Once the line containing "Given: Select the 摄影 photography category" is found in the data below, output that line and every line after it through the last, unchanged and with nothing else.
++++ Information provided ++++
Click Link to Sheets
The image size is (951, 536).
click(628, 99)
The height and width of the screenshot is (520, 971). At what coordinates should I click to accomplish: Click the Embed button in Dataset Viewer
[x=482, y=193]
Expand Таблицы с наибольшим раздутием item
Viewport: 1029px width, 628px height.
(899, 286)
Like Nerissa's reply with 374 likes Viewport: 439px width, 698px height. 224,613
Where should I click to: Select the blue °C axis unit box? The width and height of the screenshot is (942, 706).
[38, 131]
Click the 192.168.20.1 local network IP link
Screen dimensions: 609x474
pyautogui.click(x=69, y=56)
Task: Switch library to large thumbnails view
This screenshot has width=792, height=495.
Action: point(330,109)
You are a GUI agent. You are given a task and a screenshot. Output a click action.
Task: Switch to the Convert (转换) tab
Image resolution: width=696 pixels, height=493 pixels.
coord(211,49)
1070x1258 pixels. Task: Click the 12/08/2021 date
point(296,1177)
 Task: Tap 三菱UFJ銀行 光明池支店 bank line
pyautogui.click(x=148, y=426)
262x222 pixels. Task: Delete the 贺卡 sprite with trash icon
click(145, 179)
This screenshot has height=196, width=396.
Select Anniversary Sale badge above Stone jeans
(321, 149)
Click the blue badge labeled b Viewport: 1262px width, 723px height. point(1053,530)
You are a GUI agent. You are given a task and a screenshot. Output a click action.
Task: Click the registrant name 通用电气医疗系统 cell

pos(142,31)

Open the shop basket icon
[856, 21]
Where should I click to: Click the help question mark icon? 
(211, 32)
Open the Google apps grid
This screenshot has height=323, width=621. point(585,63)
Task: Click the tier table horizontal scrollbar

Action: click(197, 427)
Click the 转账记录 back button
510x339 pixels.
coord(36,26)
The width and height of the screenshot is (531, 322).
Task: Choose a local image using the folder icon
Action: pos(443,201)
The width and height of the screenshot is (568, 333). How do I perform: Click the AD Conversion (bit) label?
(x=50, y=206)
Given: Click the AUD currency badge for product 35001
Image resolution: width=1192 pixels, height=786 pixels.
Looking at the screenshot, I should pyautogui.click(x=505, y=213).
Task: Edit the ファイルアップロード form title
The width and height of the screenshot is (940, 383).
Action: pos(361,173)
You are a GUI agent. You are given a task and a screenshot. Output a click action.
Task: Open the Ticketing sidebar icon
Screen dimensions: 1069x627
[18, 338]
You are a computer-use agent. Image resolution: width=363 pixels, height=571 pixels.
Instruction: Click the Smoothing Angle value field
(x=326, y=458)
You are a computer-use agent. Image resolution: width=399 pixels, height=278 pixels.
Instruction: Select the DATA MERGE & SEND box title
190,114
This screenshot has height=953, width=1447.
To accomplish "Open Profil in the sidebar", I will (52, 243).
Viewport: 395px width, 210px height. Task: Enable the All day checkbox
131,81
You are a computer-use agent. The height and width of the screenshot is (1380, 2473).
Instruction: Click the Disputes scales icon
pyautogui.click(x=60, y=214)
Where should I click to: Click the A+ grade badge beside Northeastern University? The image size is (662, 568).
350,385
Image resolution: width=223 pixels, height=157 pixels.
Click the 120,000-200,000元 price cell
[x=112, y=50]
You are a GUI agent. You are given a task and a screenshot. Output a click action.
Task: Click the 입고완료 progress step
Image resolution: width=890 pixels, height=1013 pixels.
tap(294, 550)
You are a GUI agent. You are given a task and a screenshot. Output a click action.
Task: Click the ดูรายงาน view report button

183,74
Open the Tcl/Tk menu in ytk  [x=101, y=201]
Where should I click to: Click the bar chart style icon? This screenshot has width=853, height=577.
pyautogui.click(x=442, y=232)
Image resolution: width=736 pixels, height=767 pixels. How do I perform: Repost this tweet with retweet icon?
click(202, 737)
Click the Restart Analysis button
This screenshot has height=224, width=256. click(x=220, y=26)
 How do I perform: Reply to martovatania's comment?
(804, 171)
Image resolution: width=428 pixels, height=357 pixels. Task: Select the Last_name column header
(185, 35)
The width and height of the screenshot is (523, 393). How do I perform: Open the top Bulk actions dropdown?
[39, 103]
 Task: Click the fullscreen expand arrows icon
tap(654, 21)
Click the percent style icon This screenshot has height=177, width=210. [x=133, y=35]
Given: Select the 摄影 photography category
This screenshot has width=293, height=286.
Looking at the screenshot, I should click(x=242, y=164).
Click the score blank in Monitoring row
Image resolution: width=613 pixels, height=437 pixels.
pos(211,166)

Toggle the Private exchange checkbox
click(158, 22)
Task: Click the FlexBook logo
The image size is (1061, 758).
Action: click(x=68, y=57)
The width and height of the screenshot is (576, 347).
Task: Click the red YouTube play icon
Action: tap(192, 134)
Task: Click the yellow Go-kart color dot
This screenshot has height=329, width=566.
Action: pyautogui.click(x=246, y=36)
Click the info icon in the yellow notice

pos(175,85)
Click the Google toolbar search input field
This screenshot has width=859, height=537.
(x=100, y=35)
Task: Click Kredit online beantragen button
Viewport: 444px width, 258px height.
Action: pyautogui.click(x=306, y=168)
++++
▶ Your solution
Given: Select the 摄影 photography category
This screenshot has width=293, height=286.
Looking at the screenshot, I should click(x=242, y=164).
Click the score blank in Monitoring row
Image resolution: width=613 pixels, height=437 pixels.
pos(211,166)

Toggle the Private exchange checkbox
click(158, 22)
Task: Click the FlexBook logo
The image size is (1061, 758).
Action: click(x=68, y=57)
The width and height of the screenshot is (576, 347).
Task: Click the red YouTube play icon
Action: tap(192, 134)
Task: Click the yellow Go-kart color dot
This screenshot has height=329, width=566.
Action: pyautogui.click(x=246, y=36)
Click the info icon in the yellow notice

pos(175,85)
Click the Google toolbar search input field
This screenshot has width=859, height=537.
(x=100, y=35)
Task: Click Kredit online beantragen button
Viewport: 444px width, 258px height.
Action: pyautogui.click(x=306, y=168)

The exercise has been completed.